KALİTE FARKI


İkinci yarıda savunma direncini yükselterek, biraz daha mantıklı hücum ederek ve Kadji’nin 2.08 lik boyuyla, boyalı alanı kullanması gerektiğini hatırlayarak oynayınca, ilk yarıdaki uykusuna devam eden Darüşşafaka karşısında üçüncü periyodu 27-14 lük bir skorla önde kapattık. Biri Kenneth Kadji’ye her karşılaşmada ikinci yarıdaki oyun karakteriyle oynaması halinde hem kendine hem de takımına çok daha yararlı olacağını anlatmalı. Özelikle pick’n rolleri her pozisyonda değişmeli savunan Darüşşafaka gibi takımlarda içeri devrildiğinde sürekli uzuna kısa kalacağını ve bu avantajı kullandığı zaman oyunda ne gibi değişiklikler olabileceğini ikna ederek kabullendirmeli. Zira bu şekilde oynamadığı için ilk yarıyı sıfır rebond, sıfır sayıyla tamamlarken, ikinci yarıda oynaması gerektiği gibi oynadığından maçı 7 rebound, 16 sayıyla bitirdi. Dwight Hardy yine ikinci yarıda daha fazla sorumluluk aldığından takıma da daha faydalı bir görüntü çizdi. Fakat dördüncü periyotta fark sanırım 6’ya inmişken Stefan Moody’in dipten oyuna top sokarken ve top getirirken yaptığı iki top kaybı rakibin uyanmasına, takımımızın direncinin de kaybolmasına sebep oldu. Tabii ki gerek takımın başındaki coach, gerekse kurdukları geniş rotasyonlu ve tecrübeli takımlarıyla Darüşşafaka’nın bizden çok önde bir takım olduğunu kabul etmek gerektiğini de belirtmek gerekiyor.

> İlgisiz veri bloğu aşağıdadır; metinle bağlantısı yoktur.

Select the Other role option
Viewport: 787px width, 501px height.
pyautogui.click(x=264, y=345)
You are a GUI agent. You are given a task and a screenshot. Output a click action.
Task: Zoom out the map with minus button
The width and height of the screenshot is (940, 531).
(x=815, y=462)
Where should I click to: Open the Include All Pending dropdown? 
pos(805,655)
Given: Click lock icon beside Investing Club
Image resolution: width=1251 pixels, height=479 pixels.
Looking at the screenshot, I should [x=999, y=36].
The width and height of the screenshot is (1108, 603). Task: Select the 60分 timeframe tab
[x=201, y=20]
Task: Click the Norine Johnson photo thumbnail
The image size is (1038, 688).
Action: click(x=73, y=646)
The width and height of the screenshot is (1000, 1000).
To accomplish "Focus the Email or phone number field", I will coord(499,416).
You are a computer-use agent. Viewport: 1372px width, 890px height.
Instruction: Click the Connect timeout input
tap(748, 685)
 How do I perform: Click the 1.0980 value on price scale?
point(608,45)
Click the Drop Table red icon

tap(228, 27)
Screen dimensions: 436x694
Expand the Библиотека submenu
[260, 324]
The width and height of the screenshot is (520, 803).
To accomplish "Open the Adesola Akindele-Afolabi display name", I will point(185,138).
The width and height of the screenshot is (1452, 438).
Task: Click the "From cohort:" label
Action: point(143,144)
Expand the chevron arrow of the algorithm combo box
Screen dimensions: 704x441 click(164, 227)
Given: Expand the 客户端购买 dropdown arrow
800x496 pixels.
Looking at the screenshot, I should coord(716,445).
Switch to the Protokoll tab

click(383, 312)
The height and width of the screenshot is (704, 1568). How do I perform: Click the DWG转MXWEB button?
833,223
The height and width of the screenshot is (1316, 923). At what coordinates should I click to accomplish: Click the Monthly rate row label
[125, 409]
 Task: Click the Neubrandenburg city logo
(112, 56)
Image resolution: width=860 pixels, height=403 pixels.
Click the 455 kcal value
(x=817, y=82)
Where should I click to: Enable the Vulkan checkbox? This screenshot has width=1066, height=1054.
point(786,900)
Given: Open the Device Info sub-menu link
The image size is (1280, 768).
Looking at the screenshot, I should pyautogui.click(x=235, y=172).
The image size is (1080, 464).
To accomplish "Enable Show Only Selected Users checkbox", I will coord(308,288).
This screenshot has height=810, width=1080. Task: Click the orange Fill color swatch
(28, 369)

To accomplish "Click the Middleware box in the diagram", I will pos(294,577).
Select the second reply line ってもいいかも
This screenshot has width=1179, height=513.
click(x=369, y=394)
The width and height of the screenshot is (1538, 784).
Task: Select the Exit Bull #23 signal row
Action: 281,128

Önümüzde zor ve yıpratıcı bir maç programı var. Tek tesellimiz takımımızın Avrupa Kupası periyodunun olmaması. Fakat ligde her takımın son derece yüksek bir direnç ortaya koyduğunu düşündüğümüzde, böyle bir kadro yapısı ve anlayışla işimizin son derece zor olduğunu da belirtmek gerekiyor.